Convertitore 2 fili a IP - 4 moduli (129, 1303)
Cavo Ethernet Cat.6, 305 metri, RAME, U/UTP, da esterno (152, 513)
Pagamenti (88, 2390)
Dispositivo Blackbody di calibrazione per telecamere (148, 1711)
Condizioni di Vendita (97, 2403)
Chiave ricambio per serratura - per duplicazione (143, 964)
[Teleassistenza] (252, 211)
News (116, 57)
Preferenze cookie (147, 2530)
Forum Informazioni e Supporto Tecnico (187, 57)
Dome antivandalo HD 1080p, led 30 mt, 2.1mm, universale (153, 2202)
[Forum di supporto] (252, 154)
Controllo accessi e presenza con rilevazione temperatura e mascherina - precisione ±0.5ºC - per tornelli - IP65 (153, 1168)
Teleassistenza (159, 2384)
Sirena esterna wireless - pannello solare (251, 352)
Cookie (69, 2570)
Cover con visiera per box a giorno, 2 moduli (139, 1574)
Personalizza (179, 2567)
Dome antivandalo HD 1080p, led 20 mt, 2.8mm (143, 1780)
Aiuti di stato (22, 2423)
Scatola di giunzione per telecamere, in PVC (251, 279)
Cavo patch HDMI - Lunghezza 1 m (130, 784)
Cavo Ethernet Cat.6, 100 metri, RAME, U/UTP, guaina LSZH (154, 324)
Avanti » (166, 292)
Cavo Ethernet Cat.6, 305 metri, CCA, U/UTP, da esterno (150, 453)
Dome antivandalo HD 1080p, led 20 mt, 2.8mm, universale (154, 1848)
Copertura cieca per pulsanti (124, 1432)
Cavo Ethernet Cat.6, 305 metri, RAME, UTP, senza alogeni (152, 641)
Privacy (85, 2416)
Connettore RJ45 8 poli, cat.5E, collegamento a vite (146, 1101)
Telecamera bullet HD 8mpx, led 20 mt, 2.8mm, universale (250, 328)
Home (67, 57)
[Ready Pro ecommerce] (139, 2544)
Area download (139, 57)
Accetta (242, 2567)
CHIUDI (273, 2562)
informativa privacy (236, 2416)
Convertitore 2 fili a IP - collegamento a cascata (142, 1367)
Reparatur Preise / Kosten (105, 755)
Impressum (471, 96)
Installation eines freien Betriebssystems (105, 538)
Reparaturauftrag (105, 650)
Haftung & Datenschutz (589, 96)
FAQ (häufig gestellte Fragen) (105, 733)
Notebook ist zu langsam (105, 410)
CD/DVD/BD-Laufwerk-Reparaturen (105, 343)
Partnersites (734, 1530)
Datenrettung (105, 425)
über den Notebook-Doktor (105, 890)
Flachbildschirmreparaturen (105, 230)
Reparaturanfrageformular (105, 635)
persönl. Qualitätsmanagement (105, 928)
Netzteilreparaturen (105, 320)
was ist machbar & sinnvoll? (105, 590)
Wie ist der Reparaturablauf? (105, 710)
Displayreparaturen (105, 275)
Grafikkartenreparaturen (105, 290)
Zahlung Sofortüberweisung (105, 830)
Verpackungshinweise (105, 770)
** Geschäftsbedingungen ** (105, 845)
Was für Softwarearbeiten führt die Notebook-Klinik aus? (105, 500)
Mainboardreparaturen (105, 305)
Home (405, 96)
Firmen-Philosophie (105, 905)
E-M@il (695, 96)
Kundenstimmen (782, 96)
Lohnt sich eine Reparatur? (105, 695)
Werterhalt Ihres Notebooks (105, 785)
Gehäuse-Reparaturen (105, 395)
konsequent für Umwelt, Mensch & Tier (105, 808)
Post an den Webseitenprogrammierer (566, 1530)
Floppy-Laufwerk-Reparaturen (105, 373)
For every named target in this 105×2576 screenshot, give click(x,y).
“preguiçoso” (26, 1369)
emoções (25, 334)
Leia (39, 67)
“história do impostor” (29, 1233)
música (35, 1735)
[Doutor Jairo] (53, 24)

§ **YOUR ASSIGNMENT**
In full and exactly, transcribe the material above.

§ **COMPLETED EXERCISE**
Convertitore 2 fili a IP - 4 moduli (129, 1303)
Cavo Ethernet Cat.6, 305 metri, RAME, U/UTP, da esterno (152, 513)
Pagamenti (88, 2390)
Dispositivo Blackbody di calibrazione per telecamere (148, 1711)
Condizioni di Vendita (97, 2403)
Chiave ricambio per serratura - per duplicazione (143, 964)
[Teleassistenza] (252, 211)
News (116, 57)
Preferenze cookie (147, 2530)
Forum Informazioni e Supporto Tecnico (187, 57)
Dome antivandalo HD 1080p, led 30 mt, 2.1mm, universale (153, 2202)
[Forum di supporto] (252, 154)
Controllo accessi e presenza con rilevazione temperatura e mascherina - precisione ±0.5ºC - per tornelli - IP65 (153, 1168)
Teleassistenza (159, 2384)
Sirena esterna wireless - pannello solare (251, 352)
Cookie (69, 2570)
Cover con visiera per box a giorno, 2 moduli (139, 1574)
Personalizza (179, 2567)
Dome antivandalo HD 1080p, led 20 mt, 2.8mm (143, 1780)
Aiuti di stato (22, 2423)
Scatola di giunzione per telecamere, in PVC (251, 279)
Cavo patch HDMI - Lunghezza 1 m (130, 784)
Cavo Ethernet Cat.6, 100 metri, RAME, U/UTP, guaina LSZH (154, 324)
Avanti » (166, 292)
Cavo Ethernet Cat.6, 305 metri, CCA, U/UTP, da esterno (150, 453)
Dome antivandalo HD 1080p, led 20 mt, 2.8mm, universale (154, 1848)
Copertura cieca per pulsanti (124, 1432)
Cavo Ethernet Cat.6, 305 metri, RAME, UTP, senza alogeni (152, 641)
Privacy (85, 2416)
Connettore RJ45 8 poli, cat.5E, collegamento a vite (146, 1101)
Telecamera bullet HD 8mpx, led 20 mt, 2.8mm, universale (250, 328)
Home (67, 57)
[Ready Pro ecommerce] (139, 2544)
Area download (139, 57)
Accetta (242, 2567)
CHIUDI (273, 2562)
informativa privacy (236, 2416)
Convertitore 2 fili a IP - collegamento a cascata (142, 1367)
Reparatur Preise / Kosten (105, 755)
Impressum (471, 96)
Installation eines freien Betriebssystems (105, 538)
Reparaturauftrag (105, 650)
Haftung & Datenschutz (589, 96)
FAQ (häufig gestellte Fragen) (105, 733)
Notebook ist zu langsam (105, 410)
CD/DVD/BD-Laufwerk-Reparaturen (105, 343)
Partnersites (734, 1530)
Datenrettung (105, 425)
über den Notebook-Doktor (105, 890)
Flachbildschirmreparaturen (105, 230)
Reparaturanfrageformular (105, 635)
persönl. Qualitätsmanagement (105, 928)
Netzteilreparaturen (105, 320)
was ist machbar & sinnvoll? (105, 590)
Wie ist der Reparaturablauf? (105, 710)
Displayreparaturen (105, 275)
Grafikkartenreparaturen (105, 290)
Zahlung Sofortüberweisung (105, 830)
Verpackungshinweise (105, 770)
** Geschäftsbedingungen ** (105, 845)
Was für Softwarearbeiten führt die Notebook-Klinik aus? (105, 500)
Mainboardreparaturen (105, 305)
Home (405, 96)
Firmen-Philosophie (105, 905)
E-M@il (695, 96)
Kundenstimmen (782, 96)
Lohnt sich eine Reparatur? (105, 695)
Werterhalt Ihres Notebooks (105, 785)
Gehäuse-Reparaturen (105, 395)
konsequent für Umwelt, Mensch & Tier (105, 808)
Post an den Webseitenprogrammierer (566, 1530)
Floppy-Laufwerk-Reparaturen (105, 373)
For every named target in this 105×2576 screenshot, give click(x,y).
“preguiçoso” (26, 1369)
emoções (25, 334)
Leia (39, 67)
“história do impostor” (29, 1233)
música (35, 1735)
[Doutor Jairo] (53, 24)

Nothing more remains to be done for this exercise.